Now that the first full row is defined, an amortization schedule is easily developed by Excel’s replication abilities. Place the cursor on cell A10, hold down the left mouse button, and drag the cursor to cell E10. Cells A10 through E10 in row 10 should now be highlighted. Release the mouse button. Then “grab” the tiny square symbol at the bottom right of cell E10 and drag it downward as far as you need; in this case, you’ll need 35 more rows because this is a 36-month loan, so it will end at row 45. We added a line for totals.

This is now a complete loan amortization schedule (see Figure 8.13). The first several periods display, followed by the last few periods, to prove that the schedule is complete (data rows for month 4 to month 22 are hidden).

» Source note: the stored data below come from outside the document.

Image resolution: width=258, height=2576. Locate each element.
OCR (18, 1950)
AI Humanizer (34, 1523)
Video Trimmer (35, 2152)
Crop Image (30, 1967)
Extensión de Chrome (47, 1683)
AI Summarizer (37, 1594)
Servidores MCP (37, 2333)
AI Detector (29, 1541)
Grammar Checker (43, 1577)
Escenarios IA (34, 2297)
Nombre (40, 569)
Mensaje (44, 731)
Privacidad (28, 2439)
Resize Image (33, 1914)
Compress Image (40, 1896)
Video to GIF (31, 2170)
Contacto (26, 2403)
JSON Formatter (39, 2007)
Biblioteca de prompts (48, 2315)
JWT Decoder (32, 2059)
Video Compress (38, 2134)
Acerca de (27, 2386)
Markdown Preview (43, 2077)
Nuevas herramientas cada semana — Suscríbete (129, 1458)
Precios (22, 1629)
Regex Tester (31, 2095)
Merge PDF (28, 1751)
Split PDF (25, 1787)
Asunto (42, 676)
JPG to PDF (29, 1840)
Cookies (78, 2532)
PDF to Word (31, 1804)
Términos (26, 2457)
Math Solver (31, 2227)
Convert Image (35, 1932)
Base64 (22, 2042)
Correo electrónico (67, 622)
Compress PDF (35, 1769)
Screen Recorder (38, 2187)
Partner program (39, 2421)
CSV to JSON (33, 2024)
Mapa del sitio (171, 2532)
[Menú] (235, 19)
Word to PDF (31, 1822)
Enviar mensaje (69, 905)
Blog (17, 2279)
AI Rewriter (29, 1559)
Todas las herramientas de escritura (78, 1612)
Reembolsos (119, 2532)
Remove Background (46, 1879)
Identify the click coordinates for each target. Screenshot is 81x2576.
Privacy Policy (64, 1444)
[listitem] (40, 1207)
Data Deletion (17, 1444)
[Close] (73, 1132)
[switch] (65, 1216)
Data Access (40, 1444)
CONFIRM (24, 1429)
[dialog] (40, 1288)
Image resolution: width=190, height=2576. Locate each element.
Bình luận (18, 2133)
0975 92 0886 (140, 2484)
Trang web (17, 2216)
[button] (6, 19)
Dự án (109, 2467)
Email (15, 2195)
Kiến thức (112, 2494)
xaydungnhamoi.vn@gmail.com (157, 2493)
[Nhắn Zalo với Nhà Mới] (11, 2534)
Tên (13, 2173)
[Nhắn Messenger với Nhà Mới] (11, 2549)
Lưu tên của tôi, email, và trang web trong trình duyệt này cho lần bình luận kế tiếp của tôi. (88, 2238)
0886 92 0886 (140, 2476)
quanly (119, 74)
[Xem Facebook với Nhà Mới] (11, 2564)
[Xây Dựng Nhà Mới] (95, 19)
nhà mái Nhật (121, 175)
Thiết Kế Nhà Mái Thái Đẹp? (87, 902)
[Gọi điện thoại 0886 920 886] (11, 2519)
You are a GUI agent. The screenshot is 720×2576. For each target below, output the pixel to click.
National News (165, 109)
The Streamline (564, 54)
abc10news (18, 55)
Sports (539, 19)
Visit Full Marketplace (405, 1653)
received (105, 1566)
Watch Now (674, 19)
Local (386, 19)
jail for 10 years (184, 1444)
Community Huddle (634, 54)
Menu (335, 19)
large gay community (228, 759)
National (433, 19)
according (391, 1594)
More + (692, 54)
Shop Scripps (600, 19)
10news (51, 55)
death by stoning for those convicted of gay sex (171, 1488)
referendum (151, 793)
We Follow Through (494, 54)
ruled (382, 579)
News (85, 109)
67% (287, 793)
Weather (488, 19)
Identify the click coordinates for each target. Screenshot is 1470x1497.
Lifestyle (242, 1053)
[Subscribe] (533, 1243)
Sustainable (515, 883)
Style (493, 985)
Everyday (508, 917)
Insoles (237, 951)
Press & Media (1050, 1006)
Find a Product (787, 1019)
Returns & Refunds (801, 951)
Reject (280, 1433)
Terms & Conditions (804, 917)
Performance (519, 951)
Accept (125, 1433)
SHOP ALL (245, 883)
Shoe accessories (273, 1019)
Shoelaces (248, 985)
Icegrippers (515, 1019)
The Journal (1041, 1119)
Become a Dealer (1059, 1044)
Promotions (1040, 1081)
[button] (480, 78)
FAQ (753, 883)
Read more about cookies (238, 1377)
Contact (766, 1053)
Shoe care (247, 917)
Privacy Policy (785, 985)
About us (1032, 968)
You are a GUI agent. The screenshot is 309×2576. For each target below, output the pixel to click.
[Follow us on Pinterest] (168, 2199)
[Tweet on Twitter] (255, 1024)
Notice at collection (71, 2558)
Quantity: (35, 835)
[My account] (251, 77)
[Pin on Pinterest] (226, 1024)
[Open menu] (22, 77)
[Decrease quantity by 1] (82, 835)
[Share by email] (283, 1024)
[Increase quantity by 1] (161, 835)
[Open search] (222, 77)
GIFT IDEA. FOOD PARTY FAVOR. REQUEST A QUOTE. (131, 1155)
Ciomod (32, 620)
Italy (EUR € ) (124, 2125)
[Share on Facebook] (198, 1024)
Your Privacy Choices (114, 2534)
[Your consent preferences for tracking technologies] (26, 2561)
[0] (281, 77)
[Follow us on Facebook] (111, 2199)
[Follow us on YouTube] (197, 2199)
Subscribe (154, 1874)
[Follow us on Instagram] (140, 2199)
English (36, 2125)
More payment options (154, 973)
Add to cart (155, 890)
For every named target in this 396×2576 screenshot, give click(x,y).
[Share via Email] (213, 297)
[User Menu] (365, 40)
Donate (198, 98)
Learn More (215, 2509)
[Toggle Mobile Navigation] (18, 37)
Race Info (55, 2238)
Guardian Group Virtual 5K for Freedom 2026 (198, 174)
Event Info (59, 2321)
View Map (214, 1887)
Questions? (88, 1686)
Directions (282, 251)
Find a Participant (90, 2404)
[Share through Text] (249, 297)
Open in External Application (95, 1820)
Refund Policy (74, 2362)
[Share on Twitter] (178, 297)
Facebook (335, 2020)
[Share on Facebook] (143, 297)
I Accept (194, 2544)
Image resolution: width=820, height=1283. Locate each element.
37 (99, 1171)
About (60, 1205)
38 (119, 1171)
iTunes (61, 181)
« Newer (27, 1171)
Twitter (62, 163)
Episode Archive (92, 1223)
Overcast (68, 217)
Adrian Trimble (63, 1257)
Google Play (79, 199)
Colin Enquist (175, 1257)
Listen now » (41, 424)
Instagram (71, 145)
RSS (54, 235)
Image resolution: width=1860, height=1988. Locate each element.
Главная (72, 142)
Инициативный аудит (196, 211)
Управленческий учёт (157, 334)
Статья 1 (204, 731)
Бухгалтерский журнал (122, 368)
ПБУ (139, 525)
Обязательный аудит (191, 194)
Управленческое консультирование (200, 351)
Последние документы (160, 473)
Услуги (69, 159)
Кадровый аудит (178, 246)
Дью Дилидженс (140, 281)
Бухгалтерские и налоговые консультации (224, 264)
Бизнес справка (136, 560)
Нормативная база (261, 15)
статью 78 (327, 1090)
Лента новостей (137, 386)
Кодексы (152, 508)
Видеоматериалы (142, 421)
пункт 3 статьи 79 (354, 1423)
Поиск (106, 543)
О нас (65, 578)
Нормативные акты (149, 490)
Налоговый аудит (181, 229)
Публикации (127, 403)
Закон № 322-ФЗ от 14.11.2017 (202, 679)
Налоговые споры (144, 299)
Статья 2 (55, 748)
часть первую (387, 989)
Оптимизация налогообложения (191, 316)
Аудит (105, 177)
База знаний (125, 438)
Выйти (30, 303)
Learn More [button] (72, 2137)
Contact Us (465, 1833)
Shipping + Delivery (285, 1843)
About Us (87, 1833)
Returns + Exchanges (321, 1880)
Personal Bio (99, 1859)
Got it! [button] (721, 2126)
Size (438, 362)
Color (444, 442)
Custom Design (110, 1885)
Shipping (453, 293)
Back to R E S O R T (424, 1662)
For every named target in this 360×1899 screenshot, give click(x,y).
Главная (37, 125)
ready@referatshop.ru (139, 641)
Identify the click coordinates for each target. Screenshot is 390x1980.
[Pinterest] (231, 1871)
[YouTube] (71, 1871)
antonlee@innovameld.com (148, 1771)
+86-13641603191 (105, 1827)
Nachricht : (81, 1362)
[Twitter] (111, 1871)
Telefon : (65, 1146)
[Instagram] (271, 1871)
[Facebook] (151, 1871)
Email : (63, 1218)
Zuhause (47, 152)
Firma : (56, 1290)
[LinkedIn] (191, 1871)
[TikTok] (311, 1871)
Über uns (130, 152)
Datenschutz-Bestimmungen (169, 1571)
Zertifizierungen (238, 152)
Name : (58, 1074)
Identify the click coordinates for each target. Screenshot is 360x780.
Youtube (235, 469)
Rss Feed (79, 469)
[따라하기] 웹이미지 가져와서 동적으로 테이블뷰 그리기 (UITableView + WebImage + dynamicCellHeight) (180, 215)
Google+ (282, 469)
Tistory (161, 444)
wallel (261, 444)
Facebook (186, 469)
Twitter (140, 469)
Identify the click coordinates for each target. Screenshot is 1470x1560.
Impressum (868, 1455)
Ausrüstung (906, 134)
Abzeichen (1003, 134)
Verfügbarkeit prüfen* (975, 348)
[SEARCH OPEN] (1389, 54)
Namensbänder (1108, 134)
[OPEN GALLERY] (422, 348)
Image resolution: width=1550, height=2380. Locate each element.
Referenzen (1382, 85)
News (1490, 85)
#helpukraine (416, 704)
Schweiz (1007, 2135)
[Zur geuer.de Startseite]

Figure 8.13 Completed Amortization Schedule

This will look familiar; it’s the same amortization table used as a proof in Section 8.3 (see Table 8.4). There is no rounding error because Excel uses the full decimal expansion in its calculations.

This chapter has explored the time value of money by expanding on the concepts discussed in Time Value of Money I with additional funds being periodically added to or subtracted from our investment, either compounding or discounting them according to the situation. In all cases, the payments in the stream were identical. If they had not been identical, a separate set of operators would be required, and these will be addressed in the next chapter.